I've seen a lot of first-time exhibitors make the same mistake: they spend $3,000 on a booth, $800 on graphics, and then grab two $15 clip lights from the hardware store the night before the show.

It shows. And not in a good way.

Here's the thing — you don't need to spend a fortune on booth lighting. But you do need to spend it in the right place. This is what actually works for a 10x10 booth when you're watching the budget.

Start with two lights, not four

The instinct is to buy more lights to cover more area. Resist it.

Two 25W LED arm lights, properly aimed, will make a 10x10 booth look better than four cheap lights pointed in random directions. The goal isn't to flood the booth with light — it's to put a focused beam on the two or three things you most want visitors to notice.

Pick your hero product. Aim a light at it. That's your starting point.

What "budget" actually costs

For a 10x10 booth, here's a realistic breakdown:

  • Minimum setup (2 lights): $120–$200 total.
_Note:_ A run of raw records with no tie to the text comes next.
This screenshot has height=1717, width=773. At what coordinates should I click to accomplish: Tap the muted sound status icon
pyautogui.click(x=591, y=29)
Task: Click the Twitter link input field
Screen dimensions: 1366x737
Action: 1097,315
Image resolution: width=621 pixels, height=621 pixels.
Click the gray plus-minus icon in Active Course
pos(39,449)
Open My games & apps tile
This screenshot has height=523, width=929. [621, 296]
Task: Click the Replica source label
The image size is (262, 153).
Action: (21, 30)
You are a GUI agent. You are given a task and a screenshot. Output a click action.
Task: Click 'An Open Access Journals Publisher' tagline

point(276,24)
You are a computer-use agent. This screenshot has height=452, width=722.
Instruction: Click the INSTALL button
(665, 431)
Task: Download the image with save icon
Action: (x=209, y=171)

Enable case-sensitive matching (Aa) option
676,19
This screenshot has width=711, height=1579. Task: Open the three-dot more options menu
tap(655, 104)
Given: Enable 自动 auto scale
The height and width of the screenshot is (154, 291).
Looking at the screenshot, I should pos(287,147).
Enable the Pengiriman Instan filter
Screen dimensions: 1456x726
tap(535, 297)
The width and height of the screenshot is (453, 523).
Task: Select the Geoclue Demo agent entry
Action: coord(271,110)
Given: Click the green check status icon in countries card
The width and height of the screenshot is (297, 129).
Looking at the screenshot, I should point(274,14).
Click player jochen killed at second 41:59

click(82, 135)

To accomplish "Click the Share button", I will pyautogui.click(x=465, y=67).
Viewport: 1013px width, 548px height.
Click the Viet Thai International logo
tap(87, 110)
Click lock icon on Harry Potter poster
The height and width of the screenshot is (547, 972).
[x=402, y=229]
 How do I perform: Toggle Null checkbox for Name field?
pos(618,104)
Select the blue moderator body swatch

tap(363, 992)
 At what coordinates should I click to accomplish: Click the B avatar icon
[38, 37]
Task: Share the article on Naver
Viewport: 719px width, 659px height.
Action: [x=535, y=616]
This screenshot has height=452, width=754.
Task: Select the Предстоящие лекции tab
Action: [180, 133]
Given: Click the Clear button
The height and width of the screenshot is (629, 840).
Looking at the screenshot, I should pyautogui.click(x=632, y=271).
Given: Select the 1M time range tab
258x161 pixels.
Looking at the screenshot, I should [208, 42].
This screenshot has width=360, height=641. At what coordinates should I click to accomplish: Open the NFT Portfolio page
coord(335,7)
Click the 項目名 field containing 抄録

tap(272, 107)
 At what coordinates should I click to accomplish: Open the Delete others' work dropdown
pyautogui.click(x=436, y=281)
Works fine if you have 1–2 key products to highlight.
  • Standard setup (3 lights): $200–$350. Better coverage, eliminates dark corners.
  • Full coverage (4 lights): $300–$500. Overkill for most 10x10 booths unless you have a very product-dense display.

These are one-time costs. A decent LED arm light lasts 30,000+ hours. At 200 hours of show use per year, that's 15 years. The math on "cheap" lights that you replace every season looks very different.

The one spec you can't compromise on

CRI. Color Rendering Index.

Get CRI90 or above. Below that, your product colors shift — reds go orange, whites go yellow, blues go grey. It's subtle enough that you might not notice it in the booth, but visitors absolutely notice it when they're comparing your display to the booth next door.

Almost every "cheap" light on Amazon is CRI80 or below. That's where the real cost of budget lighting shows up — not in the price tag, but in how your products look.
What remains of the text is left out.